A cidade do Rio de vive momentos de incerteza sobre o funcionamento do transporte público nas próximas horas. Uma nova audiência de conciliação realizada nesta segundA (6) no Tribunal Regional do Trabalho da 1ª Região (TRT-1) terminou sem acordo entre rodoviários e as empresas de ônibus, aumentando o risco do retorno da paralisação.
Durante a sessão, o Rio Ônibus (sindicato patronal) ofereceu um reajuste salarial de 4,5% — um aumento de apenas 0,11% em relação à proposta anterior de 4,39%. A liderança dos rodoviários classificou a mudança como uma "afronta" e convocou os trabalhadores para uma assembleia nesta terça (7), onde os rumos e a possibilidade de uma nova greve serão definidos. Por enquanto, os coletivos circulam normalmente.
De acordo com o presidente do Sindicato dos Rodoviários, Sebastião José, a insatisfação da categoria vai além dos números do contracheque e esbarra na dignidade do trabalhador no dia a dia.
"Imagina o rodoviário ter que sair de casa com uma garrafa de 2 litros de água na bolsa, isso é inadmissível. É importante o salário, queremos aumento, mas queremos também melhores condições de trabalho. Qualquer ponto de ônibus não tem banheiro, não tem lugar para se alimentar", desabafou o presidente.
Outro ponto crítico é a cesta básica. O sindicato denuncia que as empresas estão aplicando penalidades por faltas justificadas apenas para retirar o benefício dos motoristas.
Por outro lado, o Rio Ônibus justifica a dificuldade em apresentar propostas maiores alegando que 11 empresas do setor na capital estão em processo de recuperação judicial, o que tem afetado drasticamente o caixa das companhias.
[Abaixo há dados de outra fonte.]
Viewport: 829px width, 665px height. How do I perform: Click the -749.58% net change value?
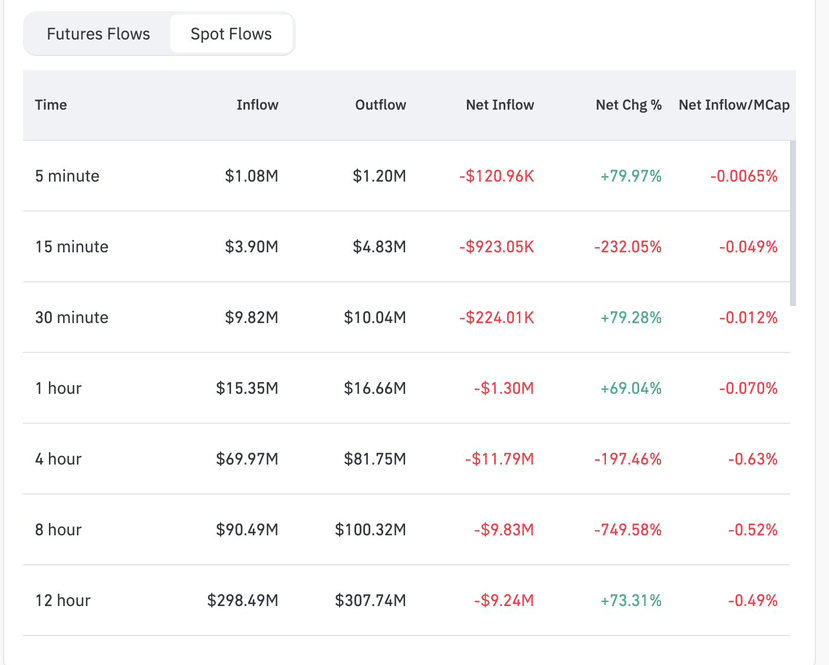coord(627,530)
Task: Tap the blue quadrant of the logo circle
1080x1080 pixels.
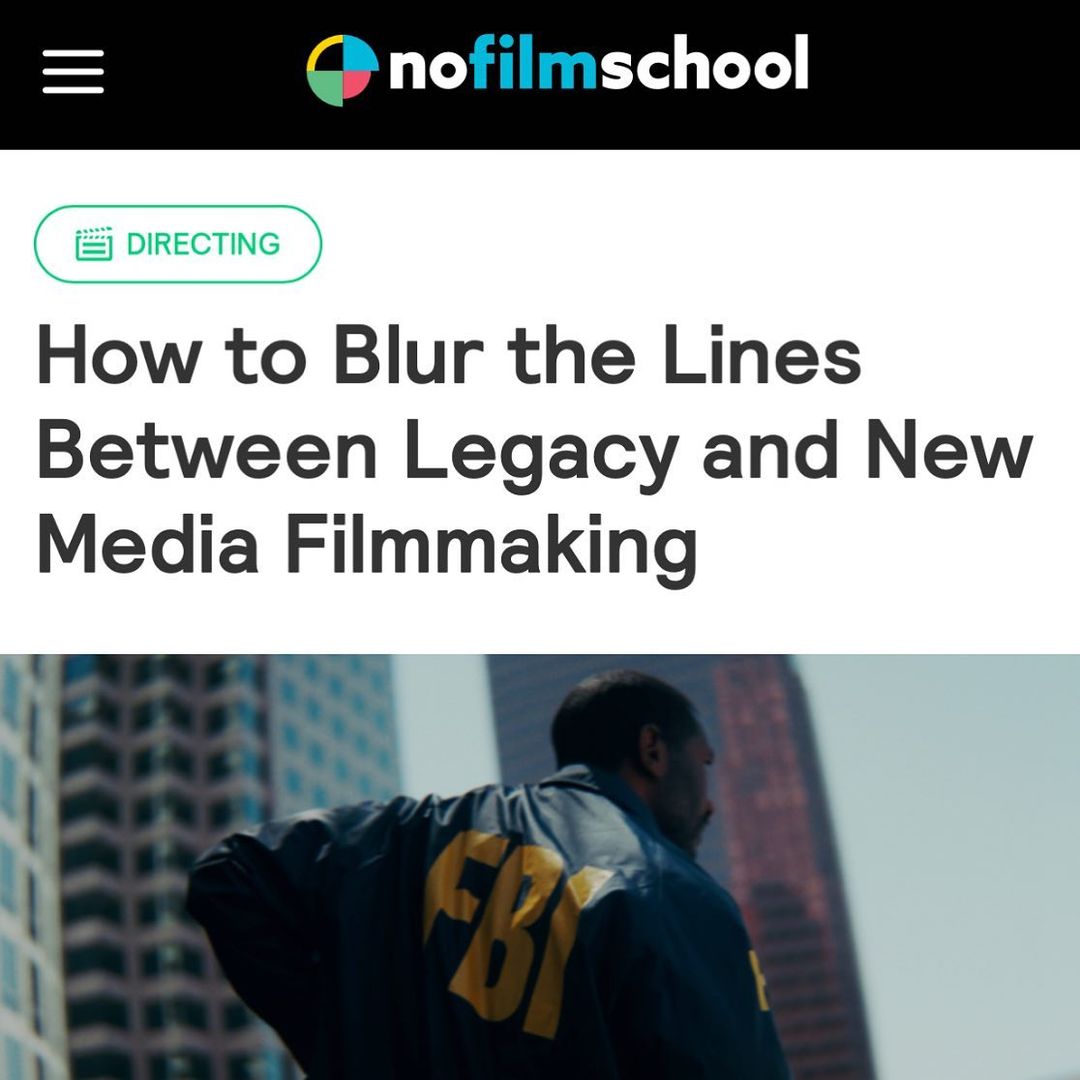Action: tap(360, 54)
Diante do impasse, o desembargador Gustavo Tadeu Alkmim sugeriu um aumento de 5% e demonstrou preocupação com o retorno dos protestos que travaram o Centro do Rio na semana passada.
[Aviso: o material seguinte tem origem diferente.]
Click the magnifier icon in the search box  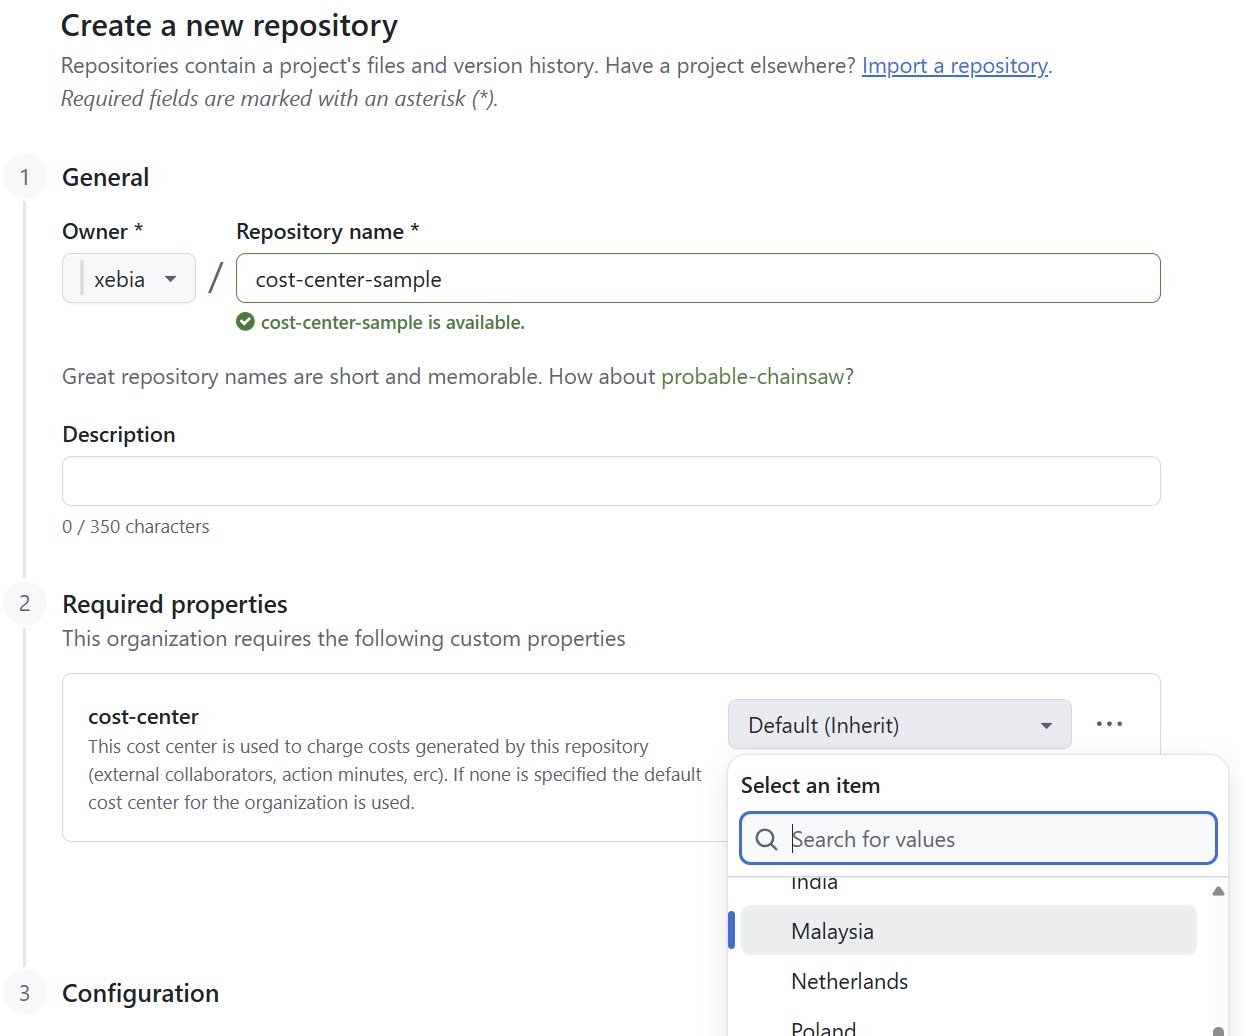point(766,839)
A categoria está em "estado de greve" desde o dia 1º de julho, após uma paralisação de três dias que começou na semana anterior (29). Na ocasião, o movimento causou reflexos graves na mobilidade urbana: menos de mil ônibus foram às ruas no primeiro dia e motoristas chegaram a atravessar veículos nas pistas do Centro da cidade, obrigando passageiros a descer e gerando nós no trânsito. O sindicato das empresas também relatou o vandalismo de cerca de 50 coletivos durante os atos.
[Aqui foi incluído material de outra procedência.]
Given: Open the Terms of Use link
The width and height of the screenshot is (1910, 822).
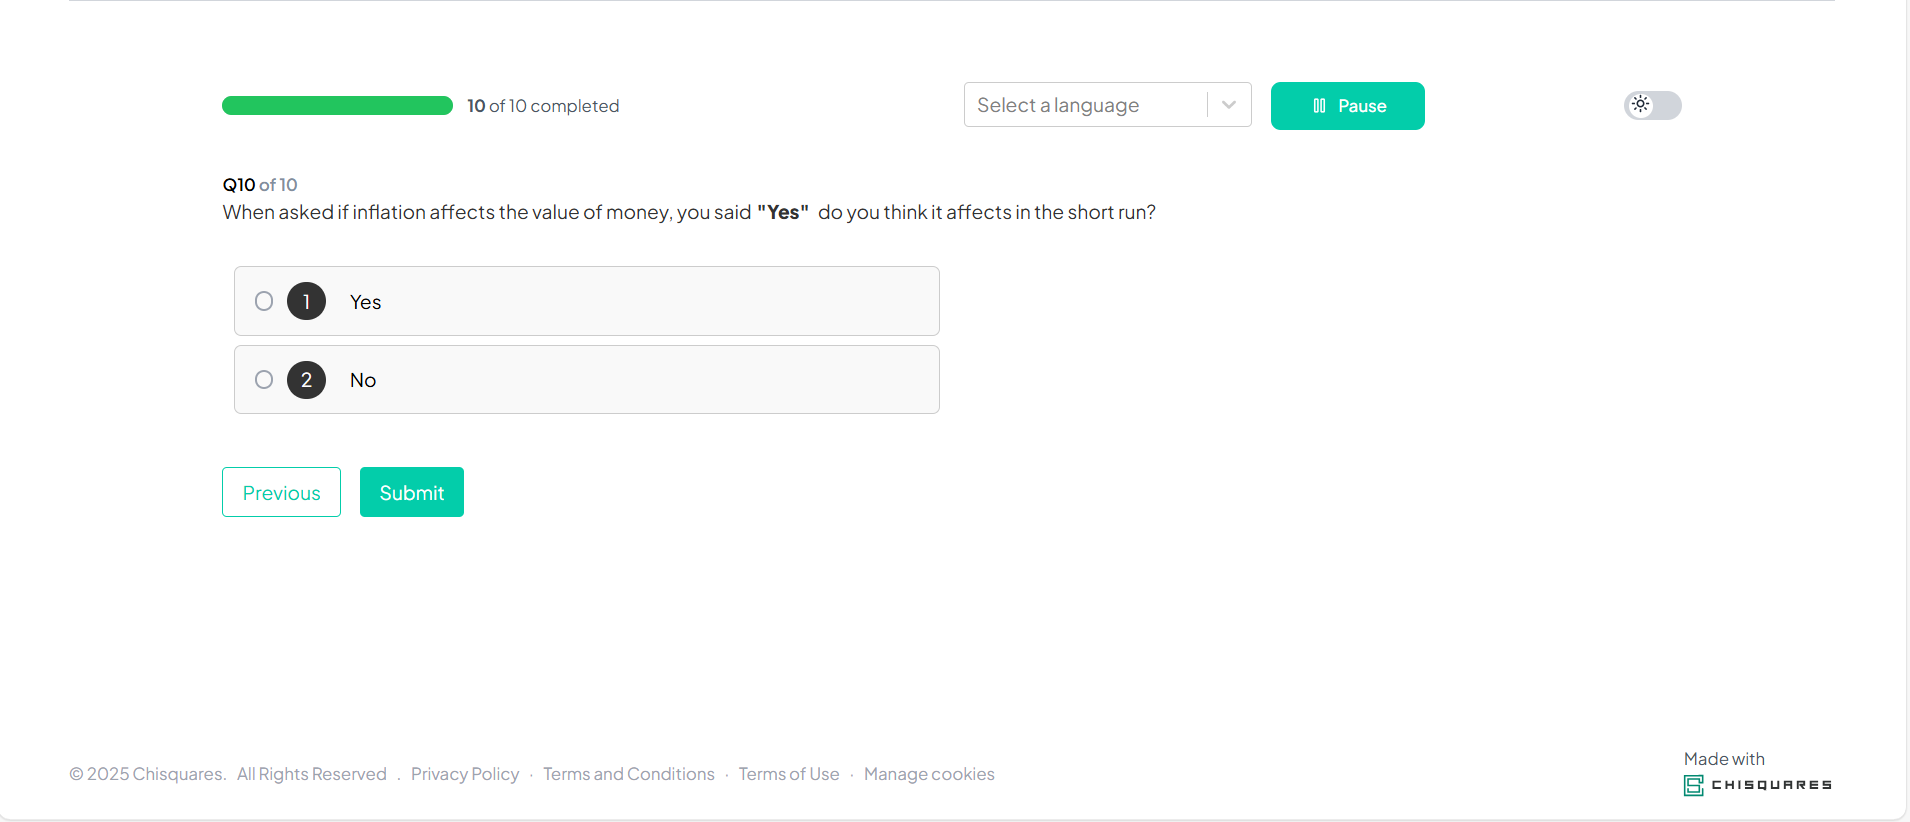Looking at the screenshot, I should (x=788, y=774).
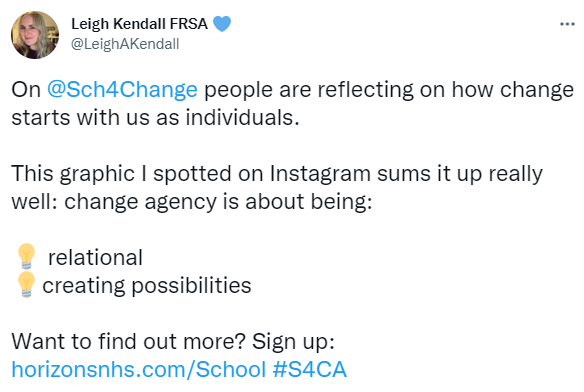Click the word relational in the tweet
The image size is (584, 392).
[x=95, y=257]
A pauta de reivindicações da categoria inclui reajustes salariais e benefícios sociais. Veja os principais pontos:
Salários: R$ 5 mil para motoristas de articulados (BRT) e R$ 4 mil para os demais motoristas;
Contratação: Fim dos contratos temporários e transição para o regime CLT definitivo no BRT;
Alimentação: Tíquete-alimentação de R$ 1.000 e regras mais justas para a manutenção da cesta básica;
Escala: Jornada de trabalho no modelo 5x2;
Benefícios: Manutenção do passe livre, plano de saúde, plano odontológico e indenização dos 30 minutos do intervalo de almoço.
O portal É do Rio acompanha em tempo real a assembleia desta terça-feira (7) e trará atualizações imediatas sobre a decisão da categoria e os impactos no transporte da capital.